=== Exercise inputs ===
- Opening Delimiter -
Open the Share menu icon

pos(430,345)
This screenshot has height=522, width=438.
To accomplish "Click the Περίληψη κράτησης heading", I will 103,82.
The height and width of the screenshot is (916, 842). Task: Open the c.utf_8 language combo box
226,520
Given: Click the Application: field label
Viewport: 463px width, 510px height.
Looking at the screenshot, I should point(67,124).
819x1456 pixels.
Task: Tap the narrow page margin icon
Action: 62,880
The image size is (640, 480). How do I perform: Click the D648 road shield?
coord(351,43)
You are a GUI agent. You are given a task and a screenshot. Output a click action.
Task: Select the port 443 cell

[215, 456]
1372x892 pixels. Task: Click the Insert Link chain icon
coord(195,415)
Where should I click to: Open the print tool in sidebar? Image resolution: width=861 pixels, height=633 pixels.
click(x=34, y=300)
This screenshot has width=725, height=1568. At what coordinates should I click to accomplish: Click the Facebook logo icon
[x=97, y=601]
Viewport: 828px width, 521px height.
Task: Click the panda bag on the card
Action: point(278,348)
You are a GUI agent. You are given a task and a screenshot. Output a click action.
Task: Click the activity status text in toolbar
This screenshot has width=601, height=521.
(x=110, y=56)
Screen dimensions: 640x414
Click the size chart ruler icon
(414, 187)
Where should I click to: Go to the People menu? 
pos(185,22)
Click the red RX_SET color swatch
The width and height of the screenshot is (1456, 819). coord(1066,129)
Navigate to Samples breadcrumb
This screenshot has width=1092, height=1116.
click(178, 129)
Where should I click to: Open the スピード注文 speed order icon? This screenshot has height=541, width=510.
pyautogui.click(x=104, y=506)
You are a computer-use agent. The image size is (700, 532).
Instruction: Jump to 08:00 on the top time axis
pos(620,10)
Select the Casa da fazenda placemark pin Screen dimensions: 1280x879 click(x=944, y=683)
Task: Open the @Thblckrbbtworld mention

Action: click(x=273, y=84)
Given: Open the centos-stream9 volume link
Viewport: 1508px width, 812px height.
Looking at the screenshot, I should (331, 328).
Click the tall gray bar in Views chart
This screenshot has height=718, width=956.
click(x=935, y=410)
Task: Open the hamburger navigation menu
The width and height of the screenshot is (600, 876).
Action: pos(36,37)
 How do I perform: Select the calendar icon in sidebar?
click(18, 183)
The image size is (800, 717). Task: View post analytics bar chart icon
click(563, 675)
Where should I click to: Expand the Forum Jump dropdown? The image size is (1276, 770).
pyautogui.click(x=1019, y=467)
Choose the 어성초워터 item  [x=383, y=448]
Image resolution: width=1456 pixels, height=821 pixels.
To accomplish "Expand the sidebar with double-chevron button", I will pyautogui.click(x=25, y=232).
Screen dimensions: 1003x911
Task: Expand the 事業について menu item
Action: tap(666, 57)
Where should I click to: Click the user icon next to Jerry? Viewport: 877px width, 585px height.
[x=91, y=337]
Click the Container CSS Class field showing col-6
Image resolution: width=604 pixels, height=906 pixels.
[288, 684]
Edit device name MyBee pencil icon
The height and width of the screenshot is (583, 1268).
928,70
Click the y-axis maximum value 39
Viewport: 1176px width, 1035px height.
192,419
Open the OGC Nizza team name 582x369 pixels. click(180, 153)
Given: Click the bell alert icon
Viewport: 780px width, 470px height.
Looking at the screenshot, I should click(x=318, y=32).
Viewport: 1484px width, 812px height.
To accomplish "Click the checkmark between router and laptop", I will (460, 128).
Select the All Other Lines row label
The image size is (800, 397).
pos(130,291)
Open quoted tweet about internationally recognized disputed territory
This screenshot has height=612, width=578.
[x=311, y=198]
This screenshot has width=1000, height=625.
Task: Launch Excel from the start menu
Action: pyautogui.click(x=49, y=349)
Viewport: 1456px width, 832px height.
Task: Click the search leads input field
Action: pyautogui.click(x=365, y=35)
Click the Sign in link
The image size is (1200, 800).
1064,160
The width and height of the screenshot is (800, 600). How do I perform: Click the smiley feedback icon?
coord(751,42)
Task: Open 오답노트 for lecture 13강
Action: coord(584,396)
- Closing Delimiter -
=== What is needed ===
For this exercise, return the material above in full and exactly.

=== Response ===
Open the Share menu icon

pos(430,345)
This screenshot has height=522, width=438.
To accomplish "Click the Περίληψη κράτησης heading", I will 103,82.
The height and width of the screenshot is (916, 842). Task: Open the c.utf_8 language combo box
226,520
Given: Click the Application: field label
Viewport: 463px width, 510px height.
Looking at the screenshot, I should point(67,124).
819x1456 pixels.
Task: Tap the narrow page margin icon
Action: 62,880
The image size is (640, 480). How do I perform: Click the D648 road shield?
coord(351,43)
You are a GUI agent. You are given a task and a screenshot. Output a click action.
Task: Select the port 443 cell

[215, 456]
1372x892 pixels. Task: Click the Insert Link chain icon
coord(195,415)
Where should I click to: Open the print tool in sidebar? Image resolution: width=861 pixels, height=633 pixels.
click(x=34, y=300)
This screenshot has width=725, height=1568. At what coordinates should I click to accomplish: Click the Facebook logo icon
[x=97, y=601]
Viewport: 828px width, 521px height.
Task: Click the panda bag on the card
Action: point(278,348)
You are a GUI agent. You are given a task and a screenshot. Output a click action.
Task: Click the activity status text in toolbar
This screenshot has width=601, height=521.
(x=110, y=56)
Screen dimensions: 640x414
Click the size chart ruler icon
(414, 187)
Where should I click to: Go to the People menu? 
pos(185,22)
Click the red RX_SET color swatch
The width and height of the screenshot is (1456, 819). coord(1066,129)
Navigate to Samples breadcrumb
This screenshot has width=1092, height=1116.
click(178, 129)
Where should I click to: Open the スピード注文 speed order icon? This screenshot has height=541, width=510.
pyautogui.click(x=104, y=506)
You are a computer-use agent. The image size is (700, 532).
Instruction: Jump to 08:00 on the top time axis
pos(620,10)
Select the Casa da fazenda placemark pin Screen dimensions: 1280x879 click(x=944, y=683)
Task: Open the @Thblckrbbtworld mention

Action: click(x=273, y=84)
Given: Open the centos-stream9 volume link
Viewport: 1508px width, 812px height.
Looking at the screenshot, I should (331, 328).
Click the tall gray bar in Views chart
This screenshot has height=718, width=956.
click(x=935, y=410)
Task: Open the hamburger navigation menu
The width and height of the screenshot is (600, 876).
Action: pos(36,37)
 How do I perform: Select the calendar icon in sidebar?
click(18, 183)
The image size is (800, 717). Task: View post analytics bar chart icon
click(563, 675)
Where should I click to: Expand the Forum Jump dropdown? The image size is (1276, 770).
pyautogui.click(x=1019, y=467)
Choose the 어성초워터 item  [x=383, y=448]
Image resolution: width=1456 pixels, height=821 pixels.
To accomplish "Expand the sidebar with double-chevron button", I will pyautogui.click(x=25, y=232).
Screen dimensions: 1003x911
Task: Expand the 事業について menu item
Action: tap(666, 57)
Where should I click to: Click the user icon next to Jerry? Viewport: 877px width, 585px height.
[x=91, y=337]
Click the Container CSS Class field showing col-6
Image resolution: width=604 pixels, height=906 pixels.
[288, 684]
Edit device name MyBee pencil icon
The height and width of the screenshot is (583, 1268).
928,70
Click the y-axis maximum value 39
Viewport: 1176px width, 1035px height.
192,419
Open the OGC Nizza team name 582x369 pixels. click(180, 153)
Given: Click the bell alert icon
Viewport: 780px width, 470px height.
Looking at the screenshot, I should click(x=318, y=32).
Viewport: 1484px width, 812px height.
To accomplish "Click the checkmark between router and laptop", I will (460, 128).
Select the All Other Lines row label
The image size is (800, 397).
pos(130,291)
Open quoted tweet about internationally recognized disputed territory
This screenshot has height=612, width=578.
[x=311, y=198]
This screenshot has width=1000, height=625.
Task: Launch Excel from the start menu
Action: pyautogui.click(x=49, y=349)
Viewport: 1456px width, 832px height.
Task: Click the search leads input field
Action: pyautogui.click(x=365, y=35)
Click the Sign in link
The image size is (1200, 800).
1064,160
The width and height of the screenshot is (800, 600). How do I perform: Click the smiley feedback icon?
coord(751,42)
Task: Open 오답노트 for lecture 13강
Action: coord(584,396)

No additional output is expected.